A week before Jan. 6, Lee had another extended conversation with Mitchell, who pressed him to convince his colleagues to hold hearings on alleged election irregularities. But Lee had seemed to sharply turn against the notion of using Jan. 6 as a backstop to challenge the election.

“January 6th is, however, a dangerous idea. Not just for the republic itself, but also for the president,” Lee said.

A Lee spokesperson did not immediately respond to a request for comment.

Graham did not hold any hearings, but he similarly spent the week before Jan. 6 furthering Trump’s claims of election fraud while privately pleading with the then-president’s allies for any evidence to conclusively establish that fraud occurred.

He also twice spoke to Georgia Secretary of State Brad Raffensperger amid that state’s recount, calls that are also being scrutinized by prosecutors in Fulton County, Ga. Raffensperger told the select committee that Graham suggested using alternate methods of signature matching on mail-in ballots, which Raffensperger said made him uncomfortable.

Graham has publicly disputed Raffensperger’s characterization.

The resisters

A handful of GOP lawmakers embraced Trump’s actions, albeit quietly. Few, if any, offered full-throated resistance to it — a hallmark of the Trump era — but instead attempted to embolden Trump’s more sober-minded advisers and worked to tamp down their own colleagues’ attempted destabilization.

Chief among those Republicans was Senate Minority Leader Mitch McConnell, whom Pence aides described as quietly active in pressing GOP colleagues to refrain from challenging the election results on Jan. 6. McConnell publicly described Biden as the president-elect after members of the Electoral College cast their ballots on Dec. 14, 2020, but the select committee’s evidence portrays his work as more concerted than has been publicly described.

Other Senate Republicans were among those who feverishly sought to convince then-President Trump to call off rioters once they had breached the Capitol. Ivanka Trump described phone calls and texts that day with Sen. Susan Collins (R-Maine).

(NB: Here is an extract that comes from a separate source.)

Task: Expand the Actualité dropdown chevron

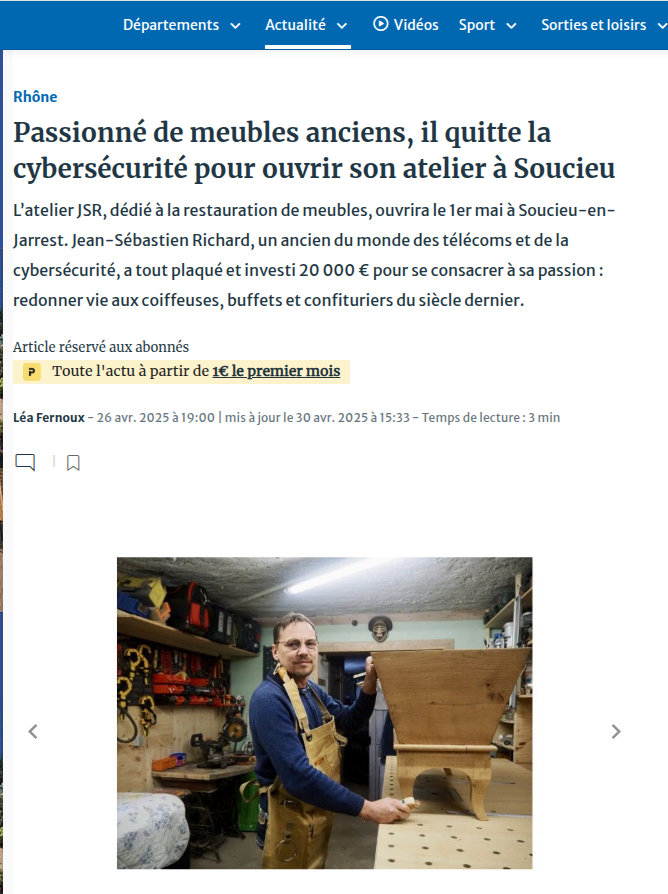Action: (342, 26)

“The President needs to put out a very strong tweet telling people to go home and to stop the violence now,” Collins texted Ivanka Trump at 3:37 p.m. on Jan. 6.

Collins called her again that evening as well, she recalled, accompanied by Sen. Lisa Murkowski (R-Alaska).

The duo was “at Senator Murkowski’s apartment and were understandably quite shaken by the events of the day,” Ivanka Trump recalled, mentioning that there was a “bottle of wine” involved.

A Murkowski spokesperson did not immediately respond to a request for comment.